CL:==
>The only quantifiable aspect of complexity I know of is number
>of parts. In this limited sense segmented organisms (such as
>vertebrates) are decreasing in complexity. Of course complexity
>in every other sense may be increasing; but even so, this apparent
>pattern brings a non-Darwinian implication of finitude to the process.
>
Could you clarify why this would be a "non-Darwinian implication"?
Now to definitions of complexity, unfortunately there are more
than one can shake a stick at :). My preference is descriptive
complexity (roughly related to algorithmic complexity). It is
quantifiable in principle but usually not in practice. Nevertheless
I think it gives a good qualitative measure, good enough to rank
most things in order of increasing complexity.
The McShea article I mentioned uses the notion of "morphological
complexity". This definition considers not only the number of
parts but also the "irregularity of their arrangement". As
McShea writes: "Thus, heterogeneous,elaborate, or patternless
systems are complex." "Homogeneous, redundant, or regular"

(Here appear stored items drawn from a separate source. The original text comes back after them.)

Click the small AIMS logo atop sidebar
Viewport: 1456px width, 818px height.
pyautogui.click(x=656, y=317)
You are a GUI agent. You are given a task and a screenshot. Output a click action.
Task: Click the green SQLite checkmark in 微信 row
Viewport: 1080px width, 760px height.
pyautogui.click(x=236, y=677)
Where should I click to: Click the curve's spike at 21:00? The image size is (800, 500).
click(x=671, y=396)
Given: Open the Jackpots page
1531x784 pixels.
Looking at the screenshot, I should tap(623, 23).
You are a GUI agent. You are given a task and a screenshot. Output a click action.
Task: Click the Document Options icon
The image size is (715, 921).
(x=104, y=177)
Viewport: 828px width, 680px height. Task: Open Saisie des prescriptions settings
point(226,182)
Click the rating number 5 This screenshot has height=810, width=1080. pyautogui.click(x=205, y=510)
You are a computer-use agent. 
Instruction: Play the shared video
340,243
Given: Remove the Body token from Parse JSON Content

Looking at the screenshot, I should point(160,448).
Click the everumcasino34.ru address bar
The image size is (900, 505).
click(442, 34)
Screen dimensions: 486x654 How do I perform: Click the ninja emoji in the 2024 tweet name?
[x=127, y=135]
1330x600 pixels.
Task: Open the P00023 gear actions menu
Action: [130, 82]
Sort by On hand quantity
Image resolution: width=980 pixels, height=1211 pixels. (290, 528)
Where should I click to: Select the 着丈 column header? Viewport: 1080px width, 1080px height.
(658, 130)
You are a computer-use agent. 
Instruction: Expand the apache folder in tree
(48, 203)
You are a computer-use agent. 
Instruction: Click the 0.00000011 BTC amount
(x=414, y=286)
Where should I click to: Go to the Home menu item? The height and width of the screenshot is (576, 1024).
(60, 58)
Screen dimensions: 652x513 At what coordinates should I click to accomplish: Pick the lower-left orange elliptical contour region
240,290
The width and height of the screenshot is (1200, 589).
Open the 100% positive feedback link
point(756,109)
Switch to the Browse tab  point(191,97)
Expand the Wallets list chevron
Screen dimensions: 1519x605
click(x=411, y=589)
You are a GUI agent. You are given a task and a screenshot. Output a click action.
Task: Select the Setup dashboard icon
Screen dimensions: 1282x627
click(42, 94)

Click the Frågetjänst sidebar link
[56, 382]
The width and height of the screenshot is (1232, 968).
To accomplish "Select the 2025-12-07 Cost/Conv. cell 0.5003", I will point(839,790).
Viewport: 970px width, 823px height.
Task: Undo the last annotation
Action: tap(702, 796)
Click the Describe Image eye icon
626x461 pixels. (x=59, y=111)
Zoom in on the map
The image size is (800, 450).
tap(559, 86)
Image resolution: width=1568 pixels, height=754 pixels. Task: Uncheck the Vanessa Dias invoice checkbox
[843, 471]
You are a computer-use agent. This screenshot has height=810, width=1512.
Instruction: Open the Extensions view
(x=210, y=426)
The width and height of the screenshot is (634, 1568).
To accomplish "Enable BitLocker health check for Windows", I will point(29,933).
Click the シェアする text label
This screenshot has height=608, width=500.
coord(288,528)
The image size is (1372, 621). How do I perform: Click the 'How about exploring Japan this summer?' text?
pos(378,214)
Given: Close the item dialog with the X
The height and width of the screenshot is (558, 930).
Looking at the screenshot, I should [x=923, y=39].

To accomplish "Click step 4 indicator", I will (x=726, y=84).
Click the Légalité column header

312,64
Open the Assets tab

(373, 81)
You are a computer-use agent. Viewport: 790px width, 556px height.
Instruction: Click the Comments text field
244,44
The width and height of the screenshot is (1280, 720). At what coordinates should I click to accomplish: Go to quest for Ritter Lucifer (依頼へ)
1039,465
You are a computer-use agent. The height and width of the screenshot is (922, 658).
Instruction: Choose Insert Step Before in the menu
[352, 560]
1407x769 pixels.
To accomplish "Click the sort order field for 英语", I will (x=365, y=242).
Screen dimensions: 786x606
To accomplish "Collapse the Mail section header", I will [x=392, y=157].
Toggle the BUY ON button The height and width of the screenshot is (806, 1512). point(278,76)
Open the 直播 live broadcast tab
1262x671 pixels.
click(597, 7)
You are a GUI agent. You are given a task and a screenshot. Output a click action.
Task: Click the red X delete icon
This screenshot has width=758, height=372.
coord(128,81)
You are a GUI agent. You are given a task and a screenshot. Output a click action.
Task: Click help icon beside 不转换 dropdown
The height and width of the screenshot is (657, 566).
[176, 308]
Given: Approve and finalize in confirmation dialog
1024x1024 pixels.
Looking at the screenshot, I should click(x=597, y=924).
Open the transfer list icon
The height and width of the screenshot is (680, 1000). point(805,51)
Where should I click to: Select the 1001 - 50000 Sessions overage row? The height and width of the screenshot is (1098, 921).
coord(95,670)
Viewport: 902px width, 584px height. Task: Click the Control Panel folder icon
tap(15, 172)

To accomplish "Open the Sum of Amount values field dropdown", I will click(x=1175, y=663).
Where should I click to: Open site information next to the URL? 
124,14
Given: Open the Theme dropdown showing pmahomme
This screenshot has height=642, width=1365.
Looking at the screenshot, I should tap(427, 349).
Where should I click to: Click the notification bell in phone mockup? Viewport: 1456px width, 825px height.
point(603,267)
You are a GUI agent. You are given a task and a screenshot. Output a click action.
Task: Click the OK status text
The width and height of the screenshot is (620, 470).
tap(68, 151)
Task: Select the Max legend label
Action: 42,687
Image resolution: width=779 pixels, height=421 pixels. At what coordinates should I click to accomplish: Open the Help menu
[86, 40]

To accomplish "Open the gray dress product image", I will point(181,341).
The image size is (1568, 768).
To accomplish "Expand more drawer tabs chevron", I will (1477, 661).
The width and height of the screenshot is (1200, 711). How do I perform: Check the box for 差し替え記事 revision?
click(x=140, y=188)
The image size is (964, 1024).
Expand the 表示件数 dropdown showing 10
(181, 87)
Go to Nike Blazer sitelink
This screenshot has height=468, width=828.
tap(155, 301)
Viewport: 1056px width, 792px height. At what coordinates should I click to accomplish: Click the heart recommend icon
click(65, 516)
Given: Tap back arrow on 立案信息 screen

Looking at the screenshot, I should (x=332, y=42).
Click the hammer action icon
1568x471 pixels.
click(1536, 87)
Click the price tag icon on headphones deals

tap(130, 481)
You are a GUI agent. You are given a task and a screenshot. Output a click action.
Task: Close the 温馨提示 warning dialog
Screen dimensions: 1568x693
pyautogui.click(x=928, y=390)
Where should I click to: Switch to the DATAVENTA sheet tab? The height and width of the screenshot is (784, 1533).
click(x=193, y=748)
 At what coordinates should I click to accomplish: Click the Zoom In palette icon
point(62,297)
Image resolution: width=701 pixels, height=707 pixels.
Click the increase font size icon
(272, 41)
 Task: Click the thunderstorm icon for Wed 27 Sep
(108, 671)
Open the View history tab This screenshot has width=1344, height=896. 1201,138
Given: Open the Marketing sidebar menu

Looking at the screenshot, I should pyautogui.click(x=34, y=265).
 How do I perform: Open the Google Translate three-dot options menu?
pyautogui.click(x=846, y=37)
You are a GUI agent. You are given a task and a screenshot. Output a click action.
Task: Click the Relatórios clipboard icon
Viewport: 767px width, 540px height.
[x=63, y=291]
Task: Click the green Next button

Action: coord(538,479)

systems are, on the other hand, ordered, not complex. Thus
crystal formation is a process of *decreasing* complexity.
This is a point of real confusion. Sometimes one hears talk
of "ordered complexity" which is oxymoronic. Instead, one
should say "organized complexity".
McShea also (rightly IMHO) distinguishes between organization
and complexity. Something can be complex without being organized
(junk heap) and organized without being complex (mouse trap).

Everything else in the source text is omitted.